The price of shame | Monica Lewinsky

You're looking at a woman
who was publicly silent for a decade. Obviously, that's changed, but only recently. It was several months ago that I gave
my very first major public talk, at the Forbes "30 Under 30 Summit" — 1,500 brilliant people,
all under the age of 30. That meant that in 1998,
the oldest among the group were only 14, and the youngest, just four. I joked with them that some might only
have heard of me from rap songs. Yes, I'm in rap songs. (Laughter) Almost 40 rap songs. (Laughter) But the night of my speech,
a surprising thing happened. At the age of 41, I was hit on
by a 27-year-old guy.

(Laughter) I know, right? He was charming, and I was flattered, and I declined. You know what his unsuccessful
pickup line was? He could make me feel 22 again. (Laughter) (Applause) I realized, later that night, I'm probably the only person over 40
who does not want to be 22 again. (Laughter) (Applause) At the age of 22,
I fell in love with my boss. And at the age of 24, I learned the devastating consequences. Can I see a show of hands of anyone here who didn't make a mistake
or do something they regretted at 22? Yep. That's what I thought. So like me, at 22, a few of you
may have also taken wrong turns and fallen in love with the wrong person, maybe even your boss. Unlike me, though, your boss probably wasn't the president
of the United States of America. (Laughter) Of course, life is full of surprises. Not a day goes by that I'm not
reminded of my mistake, and I regret that mistake deeply. In 1998, after having been swept up
into an improbable romance, I was then swept up into the eye
of a political, legal and media maelstrom like we had never seen before.

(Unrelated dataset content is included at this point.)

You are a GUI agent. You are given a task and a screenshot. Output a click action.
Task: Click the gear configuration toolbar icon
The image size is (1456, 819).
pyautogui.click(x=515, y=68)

Remember, just a few years earlier, news was consumed from just three places: reading a newspaper or magazine, listening to the radio or watching television. That was it. But that wasn't my fate. Instead, this scandal was brought to you by the digital revolution. That meant we could access
all the information we wanted, when we wanted it, anytime, anywhere. And when the story broke in January 1998, it broke online. It was the first time the traditional news
was usurped by the internet for a major news story — a click that reverberated
around the world. What that meant for me personally was that overnight, I went from being
a completely private figure to a publicly humiliated one, worldwide.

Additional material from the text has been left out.